5) Jeevan Aadhar Plan (Sec.80DD) :
Deduction from total income upto Rs.50000/- allowable on amount deposited with LIC of India under Jeevan Aadhar Plan for maintenance of a handicapped dependent (Rs.1,00,000/-where handicapped dependent is suffering from severe disability)

6) Exemption in respect of commutation of pension under Jeevan Suraksha & jeevan Nidhi Plans:
Uder Section 10(10A) (iii) of the Income-tax Act, any payment received by way of commutations of pension out of the Jeevn Suraksha & Jeevan Nidhi Annuity plans is exempt from tax under clause (23AAB).
7) Income tax exemption on Maturity/Death Claims proceeds under Section 10(10D)
Under the Previous of section 10 (10D) of the Income-tax Act, 1961, Maturity/Death claims proceeds of life insurance policy, including the sum allocated by way of bonus on such policy (other than amount to be refunded under jeevan Aadhar Insurance Plan in case of handicapped dependent predeceases the individual or amount received under Keyman Insurance Plan) is exempted from income-tax.
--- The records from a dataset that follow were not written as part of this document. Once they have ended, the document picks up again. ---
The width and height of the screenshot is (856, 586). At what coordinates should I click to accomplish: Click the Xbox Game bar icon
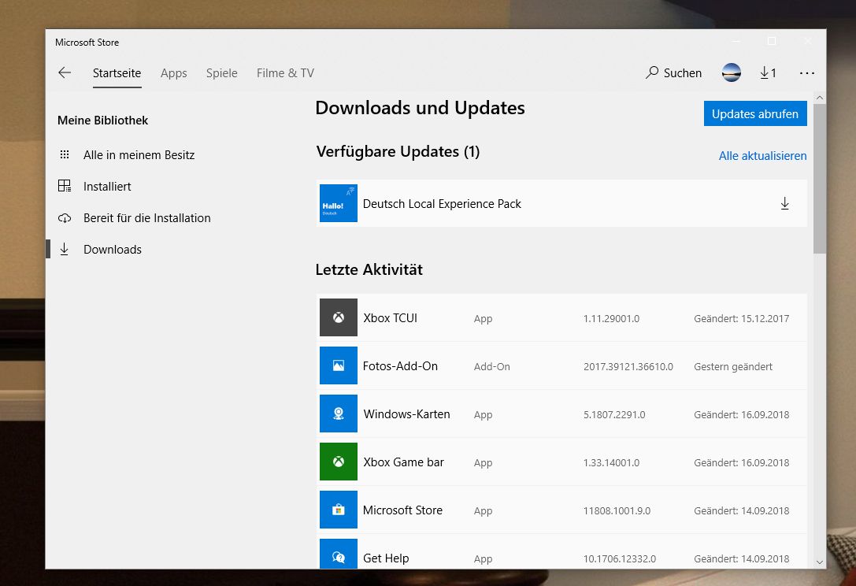point(339,462)
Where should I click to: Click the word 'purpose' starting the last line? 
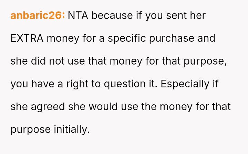30,129
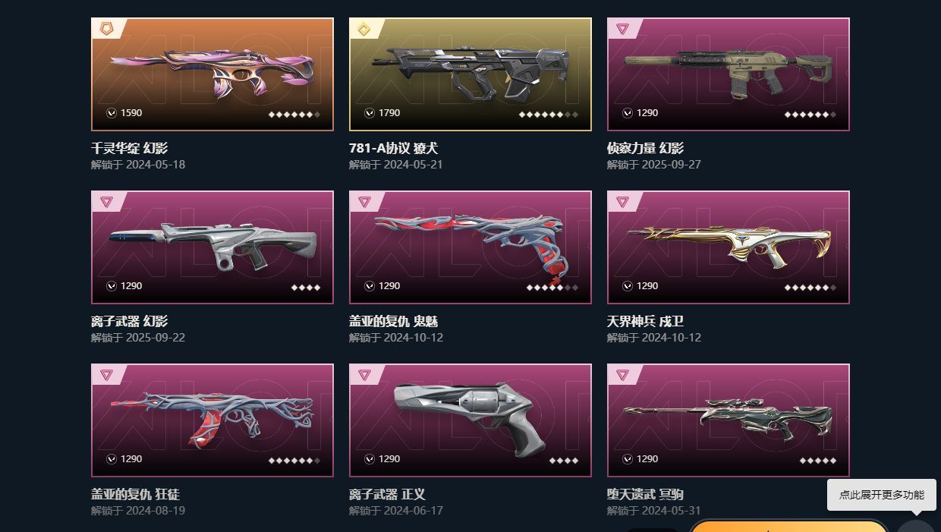
Task: Click the upgrade level diamonds on 堕天遗武 冥驹
Action: click(x=818, y=461)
However any sum (not including the premium paid by the assessee) received under an insurance policy issued on or after the 1st day of April, 2003 in respect of which the premium payable for any of the years during the term of the policy exceeds 20% of the actual capital sum assured will no longer be exempted under this section.

Income tax rates for assessment year 2011-2012 (Financial year 2010-2011)

Income Slabs Tax Rates
Individual & HUF below age of 65 years Women below age of 65 years Individual above age of 65 years
Income upto Rs.1,60,000 Income upto Rs.1,90,000 Income upto Rs.2,40,000 Nil
Rs.1,60,001- Rs. 5,00,000 Rs.1,90,001-Rs.5,00,000 Rs.2,40,001-Rs.5,00,000 10%
Rs. 5,00,001- Rs.8,00,000 Rs. 5,00,001- Rs.8,00,000 Rs. 5,00,001- Rs.8,00,000 20%
Above Rs.8,00,001 Above Rs.8,00,001 Above Rs.8,00,001 30%

Income tax rates for assessment year 2011-2012 (Financial year 2010-2011)

Education Cess: An additional surcharge called “Education cess” at the rate of 2% on the amount of income tax and surcharge (if any) in all cases shall be levied.

Secondary and higher: An additional surcharge, called the “Secondary and Higher education cess on income tax at the rate of 1% of income tax and surcharge ( Not including the education cess on income tax) in all cases shall be levied.